Ce que le climat va faire à l’Europe
Nathanaël Wallenhorst, Éditions du Seuil, 2025
Le dérèglement climatique est un fait scientifiquement établi et des multitudes d’études scientifiques s’attachent à comprendre les effets de ce dérèglement sur les différents compartiments de notre vie quotidienne. S’appuyant sur toutes ces études, Nathanaël Wallenhorst s’emploie a traduire de la manière la plus pédagogique possible ce que ce dérèglement climatique signifierait pour la vie quotidienne des Européens si nous ne prenons pas collectivement des mesures fortes pour l’atténuer.
Pour cela, il se positionne dans le scenario du GIEC considéré comme le plus probable par la majorité des chercheurs, « la poursuite de ce que nous vivons, une pluralité politique et une attention disparate à la réduction de notre empreinte environnementale ». Autrement dit Business As Usual…
Le premier chapitre traite d’une notion difficile à appréhender pour nous qui avons l’expérience de la linéarité et de la continuité. Les « tipping points », ou point de basculement, ces moments où « s’engage un processus dont les conséquences sont non proportionnelles avec ce qui les a déclenchés ». Et pourtant beaucoup d’études scientifiques montrent que, dans certains cas, nous ne sommes pas loin de ces points de basculement : effondrement de la calotte glaciaire du Groenland, modification drastique des courants océaniques profonds, dégel du permafrost… « Le potentiel de destruction de ces tipping points du système terre aux quatre coins du monde est immense. Ils peuvent anéantir nos sociétés à la vitesse de l’éclair ».
Les chapitres suivants traitent chacun d’un aspect de l’impact du changement climatique sur notre vie quotidienne, avec chaque fois des exemples concrets pris dans l’actualité récente et une extrapolation de ce qui pourrait advenir en 2049 : chaleur mortelle, pénurie d’eau, disparition de la biodiversité, pollutions, faim, migrations et guerres. L’auteur consacré un chapitre à l’imprévisible, ces événement dont on ne peut prévoir l’arrivée. « Ce que nous savons de 2049 est que l’imprévisibilité sera au cœur de nos existences, fragilisant toute dynamique de projet ou de préparation de l’avenir .
Dans le dernier chapitre, Nathanaël Wallenhorst se penche sur la manière dont les économistes analysent l’impact économique du dérèglement climatique. Même si l’on exclut certaines publications « pétries de non sens », il n’en reste pas moins que globalement « Les prévisions concernant les dommages économiques du changement climatique sont bien plus optimistes que celles des scientifiques concernant les dommages causés à la biosphère. Comme si la population mène était préservée par rapport aux autres vivants ».

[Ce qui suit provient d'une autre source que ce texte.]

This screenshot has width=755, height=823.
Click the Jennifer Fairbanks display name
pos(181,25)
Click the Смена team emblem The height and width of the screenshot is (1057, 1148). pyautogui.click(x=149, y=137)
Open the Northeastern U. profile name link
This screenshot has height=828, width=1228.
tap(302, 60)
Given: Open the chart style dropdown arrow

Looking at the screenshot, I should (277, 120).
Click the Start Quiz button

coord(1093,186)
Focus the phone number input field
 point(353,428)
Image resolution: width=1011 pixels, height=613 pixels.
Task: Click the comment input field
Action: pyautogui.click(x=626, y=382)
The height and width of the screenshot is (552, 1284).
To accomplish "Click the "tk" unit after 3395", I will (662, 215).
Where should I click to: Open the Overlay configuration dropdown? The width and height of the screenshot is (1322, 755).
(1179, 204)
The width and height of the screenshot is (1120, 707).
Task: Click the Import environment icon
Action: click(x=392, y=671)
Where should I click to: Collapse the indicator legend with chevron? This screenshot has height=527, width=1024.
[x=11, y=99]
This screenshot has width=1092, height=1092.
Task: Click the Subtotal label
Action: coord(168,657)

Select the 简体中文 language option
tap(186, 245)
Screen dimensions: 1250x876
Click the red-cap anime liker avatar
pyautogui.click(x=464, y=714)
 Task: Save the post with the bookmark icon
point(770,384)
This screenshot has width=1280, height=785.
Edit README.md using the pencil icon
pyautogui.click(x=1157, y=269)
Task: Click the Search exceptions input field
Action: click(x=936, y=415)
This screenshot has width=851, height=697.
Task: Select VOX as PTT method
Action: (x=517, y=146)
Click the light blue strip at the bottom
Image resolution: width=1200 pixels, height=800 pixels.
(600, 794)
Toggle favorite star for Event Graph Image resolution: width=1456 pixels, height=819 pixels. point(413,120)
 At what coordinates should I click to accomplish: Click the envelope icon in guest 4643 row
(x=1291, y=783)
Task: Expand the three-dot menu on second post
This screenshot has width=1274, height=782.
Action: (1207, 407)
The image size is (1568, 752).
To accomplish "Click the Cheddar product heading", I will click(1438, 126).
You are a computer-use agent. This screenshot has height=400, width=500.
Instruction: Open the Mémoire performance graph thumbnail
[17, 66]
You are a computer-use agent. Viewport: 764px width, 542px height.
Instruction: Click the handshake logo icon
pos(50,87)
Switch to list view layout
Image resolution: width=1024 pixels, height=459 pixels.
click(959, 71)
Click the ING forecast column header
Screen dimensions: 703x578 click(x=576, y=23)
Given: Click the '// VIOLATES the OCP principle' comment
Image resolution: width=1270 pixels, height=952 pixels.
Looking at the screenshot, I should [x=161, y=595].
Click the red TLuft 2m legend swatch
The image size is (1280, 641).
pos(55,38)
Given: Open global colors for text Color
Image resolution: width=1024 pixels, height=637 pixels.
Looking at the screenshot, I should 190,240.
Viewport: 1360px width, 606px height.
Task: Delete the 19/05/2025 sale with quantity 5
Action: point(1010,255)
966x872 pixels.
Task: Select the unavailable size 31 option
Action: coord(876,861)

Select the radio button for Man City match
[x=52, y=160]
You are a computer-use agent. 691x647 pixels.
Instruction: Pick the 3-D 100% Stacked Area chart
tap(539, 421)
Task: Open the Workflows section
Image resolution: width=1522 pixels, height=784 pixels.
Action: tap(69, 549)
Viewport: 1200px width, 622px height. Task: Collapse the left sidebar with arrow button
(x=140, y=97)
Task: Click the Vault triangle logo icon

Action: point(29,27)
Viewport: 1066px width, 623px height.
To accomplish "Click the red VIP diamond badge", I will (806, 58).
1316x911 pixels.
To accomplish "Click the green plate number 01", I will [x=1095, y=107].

L’auteur conclut par un appel à regarder la situation en face et à agir. « 2049 est ce que je vois, chaque jour. 2049 est ce que chacun d’entre nous doit apprendre à voir. 2049 est là pour que nous l’évitions, qu’elle n’advienne jamais ».
En lisant cet ouvrage j’ai pensé à « Comment tout peut s’effondrer », l’ouvrage de Pablo Servigne et Raphaël Stevens paru il y a maintenant 10 ans. Nathanaël Wallenhorst actualise très bien la présentation faite à l’époque. En 10 ans les signaux faibles sont devenus des signaux presque forts : tout au long du livre de Nathanaël Wallenhorst, on trouve des exemples concrets très récents de chaleur mortelle, de pénurie d’eau, de pandémies, d’inondations, de méga incendies. Certes , ces exemples sont ponctuels, mais ils préfigurent bien ce qui arrivera de manière systémique en 2049.
Mais contrairement à Pablo Servigne et Raphaël Stevens qui proposaient une réflexion sur l’acceptabilité psychologique des données qu’ils présentaient, Nathanaël Wallenhorst se limite au constat. Et c’est là que je vois une limite à l’intérêt de cet ouvrage.
Pour les gens connaissant le sujet – et je suis dans ce cas – c’est une très belle actualisation avec des exemples récents et de nombreuses références scientifiques. Mais pour les gens qui ne sont pas familiers avec le sujet, le déversement brutal de toutes ces données scientifiques et techniques, plutôt angoissantes, peut être contre productif et susciter une réaction de rejet. Georges Marshall avait très bien expliqué en 2017 dans « Le syndrome de l’Autruche », pourquoi notre cerveau veut ignorer le changement climatique. Je crains qu’un tel ouvrage ne permette pas de passer la barrière du déni qui est la réaction première d’une frange encore importante de la population.